Welcome to the Overnight News Digest, Saturday Science with a crew consisting of founder Magnifico, regular editors side pocket, maggiejean, Chitown Kev, eeff, annetteboardman, Besame, jck, Rise above the swamp and jeremybloom. Alumni editors include (but not limited to: Interceptor 7, Man Oh Man, wader, Neon Vincent, palantir, Patriot Daily News Clearinghouse (RIP), ek hornbeck (RIP), rfall, ScottyUrb, Doctor RJ, BentLiberal, Oke (RIP) and jlms qkw.
Included in this Digest:
- Greta Thunberg lectures us about turning off the fossil-fuel tap
- Girls’ early puberty during the pandemic due to tech, not biology
- Brain rewiring after age 40
- How hearing works — not what you might think
- COVID-19 virus still sheds after vaccination
- Pulling water molecules apart to create hydrogen using graphene electrodes
- How close are climate tipping points? (Spoiler alert: close to unstoppable)
- Why your best ideas come from the shower or other places
- How can Viagra stop cancer?
- The Nobel prize winners in Physics proved that the Universe is not locally real
- 1400-year-old Native American canal found in Alabama
- Using ultrasound to cure diabetes
- How giant structures in space connect the universe and form galaxies
- Jazz — the science of swing
- Exercises to heal your spine
- Zooniverse — a citizen science project
The Guardian
Greta Thunberg on the climate delusion: ‘We’ve been greenwashed out of our senses. It’s time to stand our ground’
by Greta Thunberg
The Greenland ice sheet is melting, as are the “doomsday glaciers” of west Antarctica. Recent reports have stated that the tipping points for these two events have already been passed.
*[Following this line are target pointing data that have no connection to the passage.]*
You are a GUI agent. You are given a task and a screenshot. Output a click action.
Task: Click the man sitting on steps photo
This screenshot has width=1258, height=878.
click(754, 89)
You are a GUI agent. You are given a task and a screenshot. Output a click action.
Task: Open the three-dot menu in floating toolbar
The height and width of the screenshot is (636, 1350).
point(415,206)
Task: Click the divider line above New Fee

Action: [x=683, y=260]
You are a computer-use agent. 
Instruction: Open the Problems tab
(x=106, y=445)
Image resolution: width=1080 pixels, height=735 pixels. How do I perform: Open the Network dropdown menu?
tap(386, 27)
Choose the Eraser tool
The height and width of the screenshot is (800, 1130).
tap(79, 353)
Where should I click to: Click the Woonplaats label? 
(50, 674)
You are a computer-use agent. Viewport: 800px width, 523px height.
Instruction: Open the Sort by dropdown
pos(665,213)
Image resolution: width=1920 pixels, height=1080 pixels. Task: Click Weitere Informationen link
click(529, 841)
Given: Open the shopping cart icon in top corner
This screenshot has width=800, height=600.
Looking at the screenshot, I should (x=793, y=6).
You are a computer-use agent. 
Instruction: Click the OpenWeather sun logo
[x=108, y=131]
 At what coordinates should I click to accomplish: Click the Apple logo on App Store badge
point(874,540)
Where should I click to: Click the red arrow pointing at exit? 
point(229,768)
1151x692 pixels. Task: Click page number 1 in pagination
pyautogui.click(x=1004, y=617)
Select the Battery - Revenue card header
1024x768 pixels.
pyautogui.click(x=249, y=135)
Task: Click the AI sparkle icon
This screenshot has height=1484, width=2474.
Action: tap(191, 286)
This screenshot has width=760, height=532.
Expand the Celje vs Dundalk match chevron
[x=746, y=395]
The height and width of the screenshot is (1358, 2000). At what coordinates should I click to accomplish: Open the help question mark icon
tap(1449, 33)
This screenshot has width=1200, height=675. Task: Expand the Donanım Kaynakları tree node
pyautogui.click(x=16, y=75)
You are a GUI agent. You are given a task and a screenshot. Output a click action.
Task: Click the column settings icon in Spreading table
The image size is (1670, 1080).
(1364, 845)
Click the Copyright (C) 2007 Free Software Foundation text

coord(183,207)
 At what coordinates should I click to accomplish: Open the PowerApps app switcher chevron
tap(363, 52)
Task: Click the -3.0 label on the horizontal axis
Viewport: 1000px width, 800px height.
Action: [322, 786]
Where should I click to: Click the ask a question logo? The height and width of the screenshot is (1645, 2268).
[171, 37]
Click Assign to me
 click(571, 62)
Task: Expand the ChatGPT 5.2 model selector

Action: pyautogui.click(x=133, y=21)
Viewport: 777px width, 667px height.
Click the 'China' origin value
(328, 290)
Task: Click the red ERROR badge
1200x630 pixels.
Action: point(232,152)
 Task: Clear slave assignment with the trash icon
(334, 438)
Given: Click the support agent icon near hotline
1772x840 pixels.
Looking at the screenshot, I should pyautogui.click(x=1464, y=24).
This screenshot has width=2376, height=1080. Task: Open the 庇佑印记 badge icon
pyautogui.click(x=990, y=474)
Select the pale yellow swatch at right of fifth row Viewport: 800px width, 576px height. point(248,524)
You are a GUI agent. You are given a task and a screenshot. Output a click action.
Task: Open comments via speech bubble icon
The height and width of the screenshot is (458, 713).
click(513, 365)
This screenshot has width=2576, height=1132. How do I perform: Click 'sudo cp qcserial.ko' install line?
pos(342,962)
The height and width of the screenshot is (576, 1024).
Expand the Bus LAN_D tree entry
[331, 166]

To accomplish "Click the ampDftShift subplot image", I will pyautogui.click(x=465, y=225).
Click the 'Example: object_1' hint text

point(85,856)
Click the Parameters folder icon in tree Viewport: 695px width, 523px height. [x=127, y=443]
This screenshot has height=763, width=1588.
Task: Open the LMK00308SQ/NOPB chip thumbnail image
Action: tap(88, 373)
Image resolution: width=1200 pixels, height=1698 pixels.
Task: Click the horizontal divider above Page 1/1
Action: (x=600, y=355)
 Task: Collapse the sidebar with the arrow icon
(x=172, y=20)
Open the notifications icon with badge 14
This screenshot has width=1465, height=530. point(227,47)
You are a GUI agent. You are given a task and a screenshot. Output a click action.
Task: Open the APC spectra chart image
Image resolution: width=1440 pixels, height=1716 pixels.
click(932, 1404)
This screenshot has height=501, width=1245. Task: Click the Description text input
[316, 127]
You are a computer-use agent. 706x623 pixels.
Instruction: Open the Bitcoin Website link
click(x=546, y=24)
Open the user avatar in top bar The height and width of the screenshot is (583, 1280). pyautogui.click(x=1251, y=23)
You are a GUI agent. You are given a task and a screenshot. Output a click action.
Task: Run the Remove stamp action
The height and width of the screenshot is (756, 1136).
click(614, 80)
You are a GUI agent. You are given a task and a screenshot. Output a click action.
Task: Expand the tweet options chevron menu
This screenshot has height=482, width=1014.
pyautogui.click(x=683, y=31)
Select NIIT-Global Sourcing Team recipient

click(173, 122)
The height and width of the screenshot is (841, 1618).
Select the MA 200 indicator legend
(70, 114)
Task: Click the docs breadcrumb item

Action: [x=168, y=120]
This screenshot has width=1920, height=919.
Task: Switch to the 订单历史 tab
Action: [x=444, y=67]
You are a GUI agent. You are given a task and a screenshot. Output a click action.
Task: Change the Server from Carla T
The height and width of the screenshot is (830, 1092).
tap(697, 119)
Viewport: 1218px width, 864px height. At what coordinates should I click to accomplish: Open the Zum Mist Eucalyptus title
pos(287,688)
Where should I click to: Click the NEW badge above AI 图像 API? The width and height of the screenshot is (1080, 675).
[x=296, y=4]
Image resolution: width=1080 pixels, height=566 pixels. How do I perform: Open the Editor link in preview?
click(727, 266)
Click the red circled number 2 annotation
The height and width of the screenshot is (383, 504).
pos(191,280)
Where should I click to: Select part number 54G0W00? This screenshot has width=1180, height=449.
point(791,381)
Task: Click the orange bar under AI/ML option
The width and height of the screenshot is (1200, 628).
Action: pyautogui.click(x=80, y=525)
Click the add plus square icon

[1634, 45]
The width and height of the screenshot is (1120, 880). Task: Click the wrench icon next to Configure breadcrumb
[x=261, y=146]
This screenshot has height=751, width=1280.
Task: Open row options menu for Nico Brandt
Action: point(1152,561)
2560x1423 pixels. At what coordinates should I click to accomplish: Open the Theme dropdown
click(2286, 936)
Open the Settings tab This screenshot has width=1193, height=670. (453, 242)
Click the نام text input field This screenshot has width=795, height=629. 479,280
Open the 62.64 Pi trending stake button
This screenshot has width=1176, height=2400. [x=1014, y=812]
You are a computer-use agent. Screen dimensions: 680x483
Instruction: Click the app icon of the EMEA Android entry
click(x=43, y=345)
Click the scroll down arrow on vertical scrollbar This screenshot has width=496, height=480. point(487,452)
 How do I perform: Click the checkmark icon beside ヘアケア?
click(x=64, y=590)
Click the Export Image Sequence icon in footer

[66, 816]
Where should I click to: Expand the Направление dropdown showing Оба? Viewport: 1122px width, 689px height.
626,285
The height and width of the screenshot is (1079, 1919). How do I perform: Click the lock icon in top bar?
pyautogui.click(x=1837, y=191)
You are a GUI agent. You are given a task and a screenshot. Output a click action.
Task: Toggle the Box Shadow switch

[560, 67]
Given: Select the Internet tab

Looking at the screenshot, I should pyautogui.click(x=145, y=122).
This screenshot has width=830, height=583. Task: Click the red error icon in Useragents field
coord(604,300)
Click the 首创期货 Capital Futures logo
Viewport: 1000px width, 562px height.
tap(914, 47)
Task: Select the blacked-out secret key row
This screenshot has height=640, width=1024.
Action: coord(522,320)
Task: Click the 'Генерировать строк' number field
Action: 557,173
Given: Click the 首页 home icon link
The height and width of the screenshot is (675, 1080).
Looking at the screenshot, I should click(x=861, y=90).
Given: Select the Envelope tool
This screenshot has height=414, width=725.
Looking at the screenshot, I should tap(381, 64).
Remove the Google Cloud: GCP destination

Other reports say they are imminent. That means we might already have inflicted so much built-in warming that the melting process can no longer be stopped, or that we are very close to that point. Either way, we must do everything in our power to stop the process because, once that invisible line has been crossed, there might be no going back. We can slow it down, but once the snowball has been set in motion it will just keep going.
[...]
Climate change has become a crisis sooner than expected. So many of the researchers I’ve spoken to have said that they were shocked to witness how quickly it is escalating. But since science is very cautious when it comes to making predictions, maybe this should not come as a big surprise. One result of this, however, is that very few people actually knew how to react when the signs started becoming obvious in recent years. And fewer still had planned how to communicate what is happening. It seems like the vast majority of people were preparing for a different, less urgent scenario. A crisis that would take place many decades into the future. And yet here we are. The climate and ecological crisis is not happening in some faraway future. It’s happening right here and right now.
SCIENCE ALERT
Early puberty in girls surged during the pandemic, and we may finally know why
by Mike McRae
Among the laundry list of health problems COVID has inflicted on the world's population, one of the more perplexing could be an increase in the number of girls experiencing what is known as idiopathic precocious puberty – abnormally early onset of puberty.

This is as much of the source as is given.